[Stored data entries]
▬▬▬▬▬▬
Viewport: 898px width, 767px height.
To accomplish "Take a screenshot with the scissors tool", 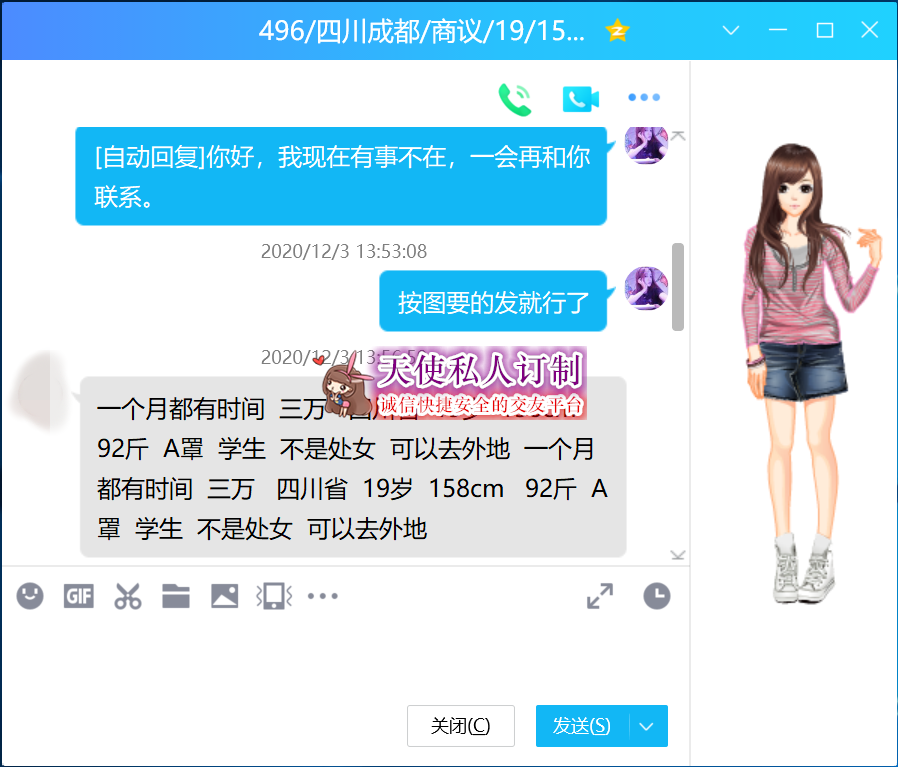I will [127, 595].
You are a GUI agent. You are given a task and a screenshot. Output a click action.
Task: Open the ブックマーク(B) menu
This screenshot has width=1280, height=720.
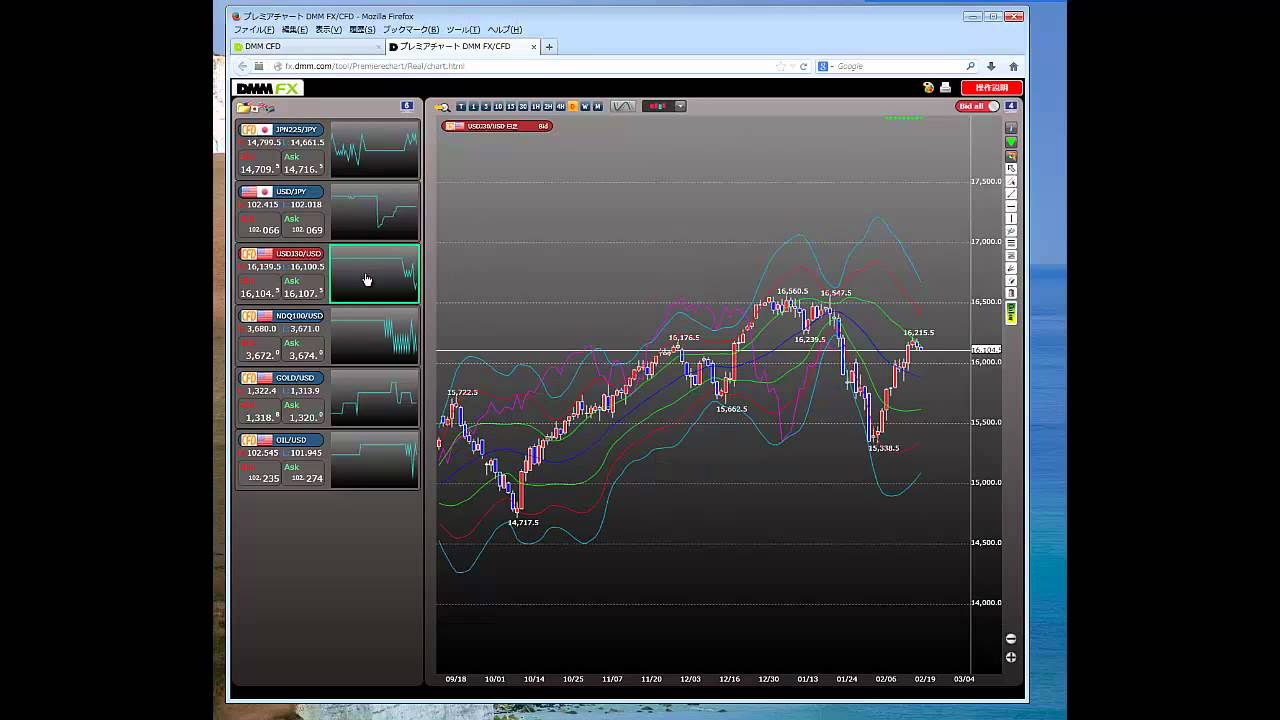point(410,30)
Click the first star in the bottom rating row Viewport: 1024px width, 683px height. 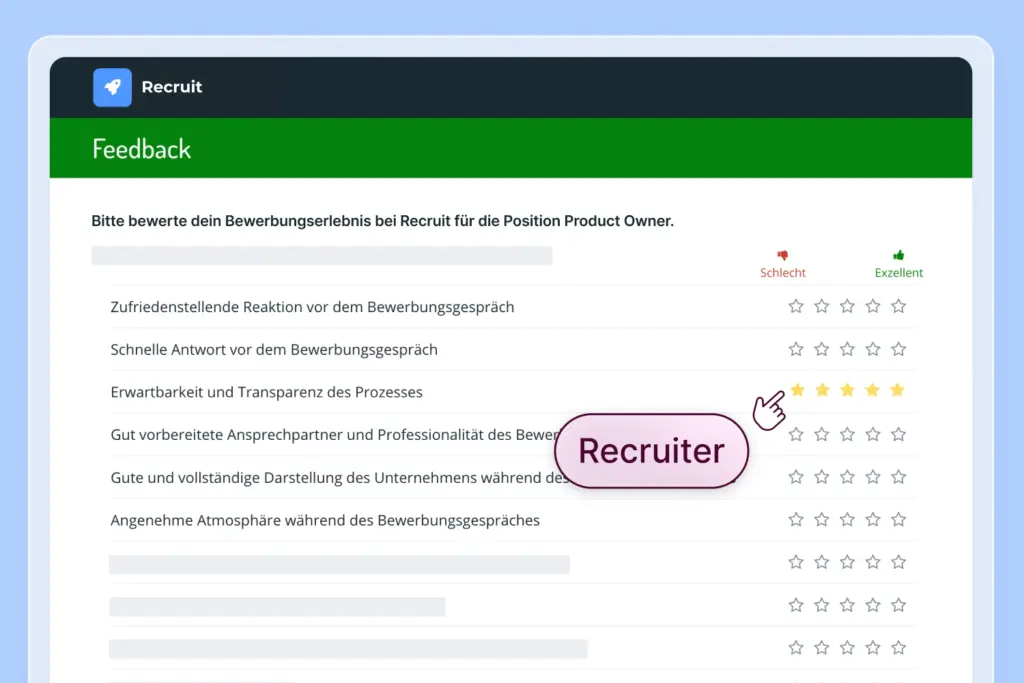pos(796,647)
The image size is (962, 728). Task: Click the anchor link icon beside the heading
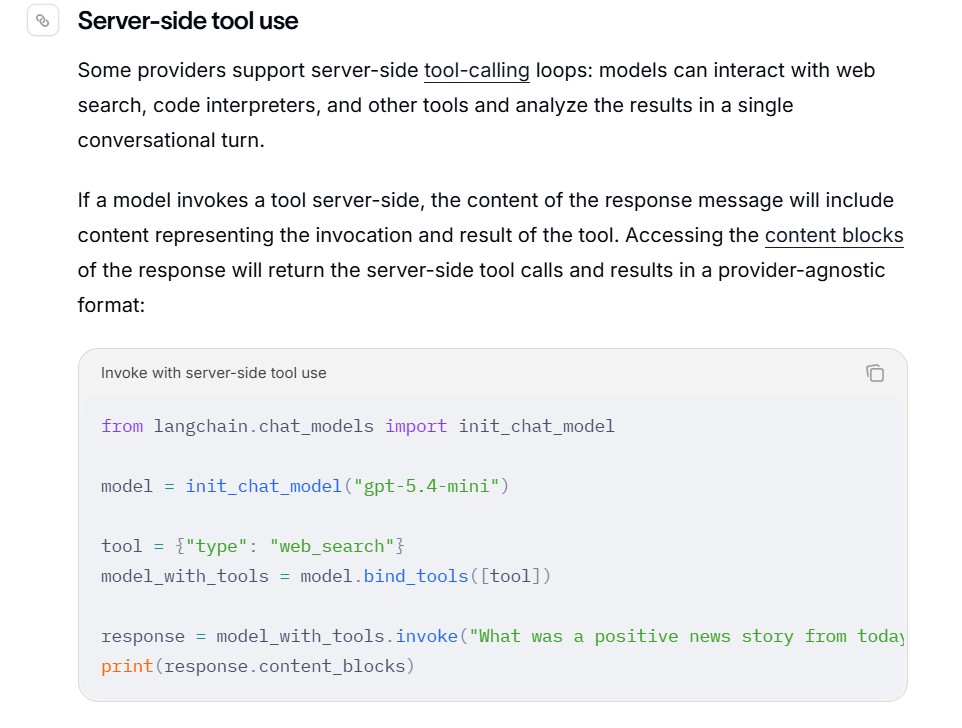[x=43, y=21]
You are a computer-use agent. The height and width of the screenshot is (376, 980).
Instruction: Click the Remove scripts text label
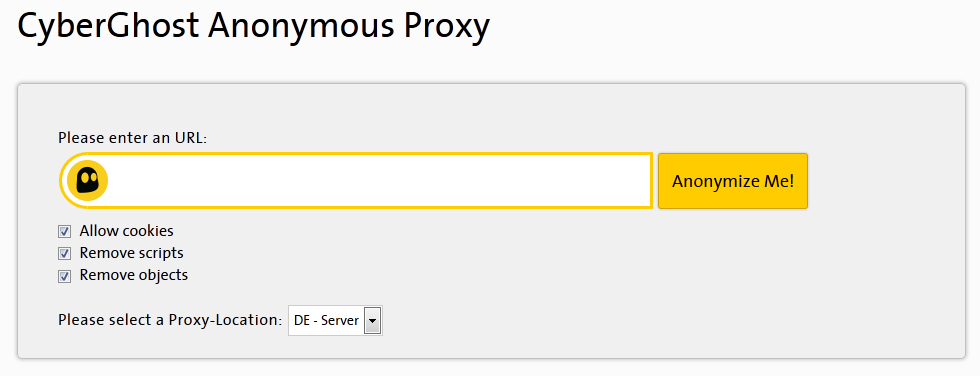(131, 253)
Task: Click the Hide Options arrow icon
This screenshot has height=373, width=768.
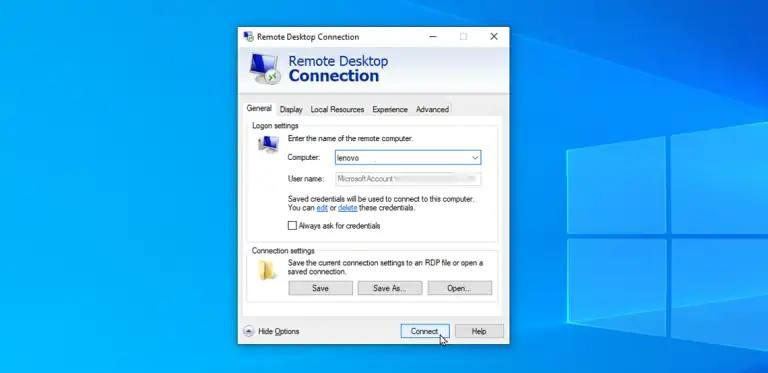Action: click(248, 331)
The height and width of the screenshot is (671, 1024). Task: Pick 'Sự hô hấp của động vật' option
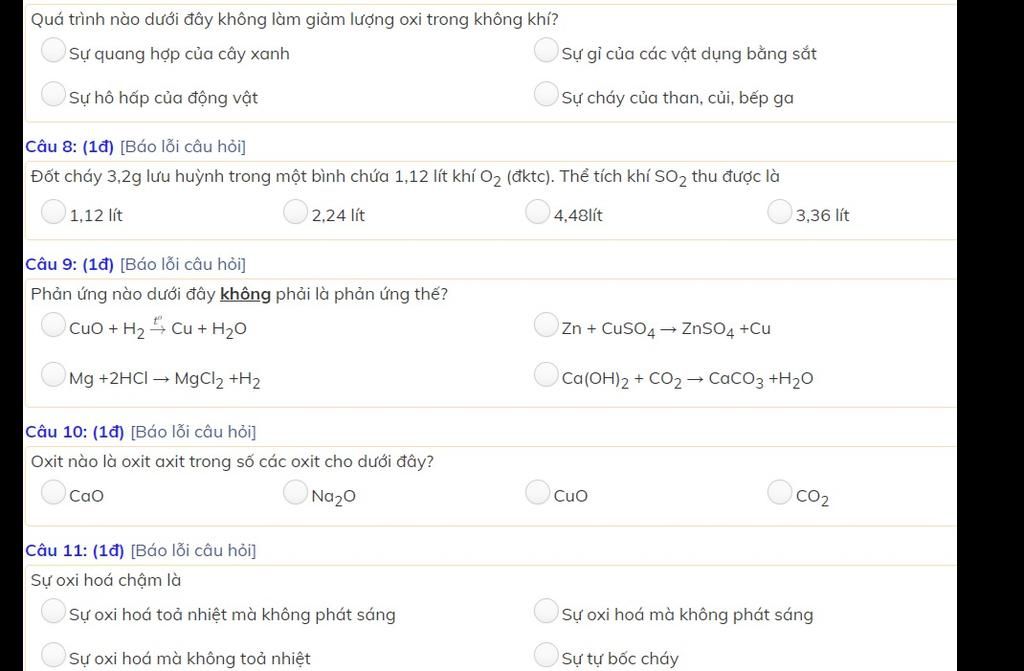coord(54,95)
▬▬▬▬▬▬
§ TASK: Only lines that include "agent" belong in the answer; return them from the entries above.

§ WRITTEN REPLY:
You are a GUI agent. You are given a task and a screenshot. Output a click action.
You are a computer-use agent. The height and width of the screenshot is (376, 980).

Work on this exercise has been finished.